> [Material supplied]
○ ○ ○ ○ ○ ○ ○

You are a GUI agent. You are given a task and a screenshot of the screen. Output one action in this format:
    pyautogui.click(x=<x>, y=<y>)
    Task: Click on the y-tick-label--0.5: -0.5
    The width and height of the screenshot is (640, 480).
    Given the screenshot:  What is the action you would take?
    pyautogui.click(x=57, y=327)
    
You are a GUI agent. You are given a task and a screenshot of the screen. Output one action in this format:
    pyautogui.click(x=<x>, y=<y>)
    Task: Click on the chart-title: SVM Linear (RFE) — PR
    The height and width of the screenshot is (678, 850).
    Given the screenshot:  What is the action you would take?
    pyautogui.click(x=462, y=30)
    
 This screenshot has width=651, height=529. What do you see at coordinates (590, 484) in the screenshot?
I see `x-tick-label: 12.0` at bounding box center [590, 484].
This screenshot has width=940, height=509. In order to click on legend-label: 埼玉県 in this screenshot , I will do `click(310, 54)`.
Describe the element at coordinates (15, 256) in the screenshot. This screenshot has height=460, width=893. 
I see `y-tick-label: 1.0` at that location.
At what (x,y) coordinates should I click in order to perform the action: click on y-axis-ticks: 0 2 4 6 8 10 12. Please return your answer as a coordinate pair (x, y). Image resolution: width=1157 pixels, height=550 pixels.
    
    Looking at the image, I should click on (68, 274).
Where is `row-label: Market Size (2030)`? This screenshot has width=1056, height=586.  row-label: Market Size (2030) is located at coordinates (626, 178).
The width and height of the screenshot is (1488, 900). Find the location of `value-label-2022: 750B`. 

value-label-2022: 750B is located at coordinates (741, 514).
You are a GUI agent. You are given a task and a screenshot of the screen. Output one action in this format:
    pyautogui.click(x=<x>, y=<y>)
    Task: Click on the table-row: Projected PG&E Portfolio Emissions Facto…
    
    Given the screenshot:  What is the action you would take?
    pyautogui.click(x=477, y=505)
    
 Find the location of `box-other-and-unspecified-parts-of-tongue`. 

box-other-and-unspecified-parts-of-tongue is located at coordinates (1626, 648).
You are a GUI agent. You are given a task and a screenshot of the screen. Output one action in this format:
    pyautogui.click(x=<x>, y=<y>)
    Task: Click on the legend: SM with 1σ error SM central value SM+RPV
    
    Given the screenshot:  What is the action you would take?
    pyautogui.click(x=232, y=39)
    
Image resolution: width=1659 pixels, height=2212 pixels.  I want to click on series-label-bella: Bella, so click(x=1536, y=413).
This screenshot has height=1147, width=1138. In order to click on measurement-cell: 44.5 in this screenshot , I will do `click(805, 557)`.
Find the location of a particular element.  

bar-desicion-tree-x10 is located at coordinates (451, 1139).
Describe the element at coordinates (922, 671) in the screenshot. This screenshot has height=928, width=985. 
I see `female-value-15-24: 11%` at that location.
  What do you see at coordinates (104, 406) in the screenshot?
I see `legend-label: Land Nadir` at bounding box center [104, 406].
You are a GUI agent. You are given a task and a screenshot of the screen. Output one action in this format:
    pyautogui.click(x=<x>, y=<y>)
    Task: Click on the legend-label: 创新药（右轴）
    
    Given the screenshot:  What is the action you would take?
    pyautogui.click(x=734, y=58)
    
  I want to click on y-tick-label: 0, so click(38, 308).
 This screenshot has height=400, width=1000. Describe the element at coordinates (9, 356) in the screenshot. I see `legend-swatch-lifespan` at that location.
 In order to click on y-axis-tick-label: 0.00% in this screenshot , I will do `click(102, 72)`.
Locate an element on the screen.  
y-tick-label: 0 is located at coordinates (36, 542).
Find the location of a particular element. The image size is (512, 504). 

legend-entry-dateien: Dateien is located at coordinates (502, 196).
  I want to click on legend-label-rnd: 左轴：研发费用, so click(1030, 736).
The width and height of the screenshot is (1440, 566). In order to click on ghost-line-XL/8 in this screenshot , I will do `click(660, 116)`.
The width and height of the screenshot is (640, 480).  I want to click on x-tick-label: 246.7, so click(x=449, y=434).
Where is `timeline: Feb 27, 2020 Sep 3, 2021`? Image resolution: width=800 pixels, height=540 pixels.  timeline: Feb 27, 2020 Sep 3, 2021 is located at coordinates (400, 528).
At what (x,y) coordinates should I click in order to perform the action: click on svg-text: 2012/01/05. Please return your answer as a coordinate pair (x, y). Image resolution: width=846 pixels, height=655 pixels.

○ ○ ○ ○ ○ ○ ○

> [Work task]
Swap "GUI agent" for "desktop assistant" throughout the records above and reproduce them with nothing else altered.

> [Response for this exercise]
You are a desktop assistant. You are given a task and a screenshot of the screen. Output one action in this format:
    pyautogui.click(x=<x>, y=<y>)
    Task: Click on the y-tick-label--0.5: -0.5
    The width and height of the screenshot is (640, 480).
    Given the screenshot:  What is the action you would take?
    pyautogui.click(x=57, y=327)
    
You are a desktop assistant. You are given a task and a screenshot of the screen. Output one action in this format:
    pyautogui.click(x=<x>, y=<y>)
    Task: Click on the chart-title: SVM Linear (RFE) — PR
    The height and width of the screenshot is (678, 850).
    Given the screenshot:  What is the action you would take?
    pyautogui.click(x=462, y=30)
    
 This screenshot has width=651, height=529. What do you see at coordinates (590, 484) in the screenshot?
I see `x-tick-label: 12.0` at bounding box center [590, 484].
This screenshot has width=940, height=509. In order to click on legend-label: 埼玉県 in this screenshot , I will do `click(310, 54)`.
Describe the element at coordinates (15, 256) in the screenshot. This screenshot has height=460, width=893. 
I see `y-tick-label: 1.0` at that location.
At what (x,y) coordinates should I click in order to perform the action: click on y-axis-ticks: 0 2 4 6 8 10 12. Please return your answer as a coordinate pair (x, y). Image resolution: width=1157 pixels, height=550 pixels.
    
    Looking at the image, I should click on (68, 274).
Where is `row-label: Market Size (2030)`? This screenshot has width=1056, height=586.  row-label: Market Size (2030) is located at coordinates (626, 178).
The width and height of the screenshot is (1488, 900). Find the location of `value-label-2022: 750B`. 

value-label-2022: 750B is located at coordinates (741, 514).
You are a desktop assistant. You are given a task and a screenshot of the screen. Output one action in this format:
    pyautogui.click(x=<x>, y=<y>)
    Task: Click on the table-row: Projected PG&E Portfolio Emissions Facto…
    
    Given the screenshot:  What is the action you would take?
    pyautogui.click(x=477, y=505)
    
 Find the location of `box-other-and-unspecified-parts-of-tongue`. 

box-other-and-unspecified-parts-of-tongue is located at coordinates (1626, 648).
You are a desktop assistant. You are given a task and a screenshot of the screen. Output one action in this format:
    pyautogui.click(x=<x>, y=<y>)
    Task: Click on the legend: SM with 1σ error SM central value SM+RPV
    
    Given the screenshot:  What is the action you would take?
    pyautogui.click(x=232, y=39)
    
Image resolution: width=1659 pixels, height=2212 pixels.  I want to click on series-label-bella: Bella, so click(x=1536, y=413).
This screenshot has height=1147, width=1138. In order to click on measurement-cell: 44.5 in this screenshot , I will do `click(805, 557)`.
Find the location of a particular element.  

bar-desicion-tree-x10 is located at coordinates (451, 1139).
Describe the element at coordinates (922, 671) in the screenshot. This screenshot has height=928, width=985. 
I see `female-value-15-24: 11%` at that location.
  What do you see at coordinates (104, 406) in the screenshot?
I see `legend-label: Land Nadir` at bounding box center [104, 406].
You are a desktop assistant. You are given a task and a screenshot of the screen. Output one action in this format:
    pyautogui.click(x=<x>, y=<y>)
    Task: Click on the legend-label: 创新药（右轴）
    
    Given the screenshot:  What is the action you would take?
    pyautogui.click(x=734, y=58)
    
  I want to click on y-tick-label: 0, so click(38, 308).
 This screenshot has height=400, width=1000. Describe the element at coordinates (9, 356) in the screenshot. I see `legend-swatch-lifespan` at that location.
 In order to click on y-axis-tick-label: 0.00% in this screenshot , I will do `click(102, 72)`.
Locate an element on the screen.  
y-tick-label: 0 is located at coordinates (36, 542).
Find the location of a particular element. The image size is (512, 504). 

legend-entry-dateien: Dateien is located at coordinates (502, 196).
  I want to click on legend-label-rnd: 左轴：研发费用, so click(1030, 736).
The width and height of the screenshot is (1440, 566). In order to click on ghost-line-XL/8 in this screenshot , I will do `click(660, 116)`.
The width and height of the screenshot is (640, 480).  I want to click on x-tick-label: 246.7, so click(x=449, y=434).
Where is `timeline: Feb 27, 2020 Sep 3, 2021`? Image resolution: width=800 pixels, height=540 pixels.  timeline: Feb 27, 2020 Sep 3, 2021 is located at coordinates (400, 528).
At what (x,y) coordinates should I click in order to perform the action: click on svg-text: 2012/01/05. Please return your answer as a coordinate pair (x, y). Image resolution: width=846 pixels, height=655 pixels.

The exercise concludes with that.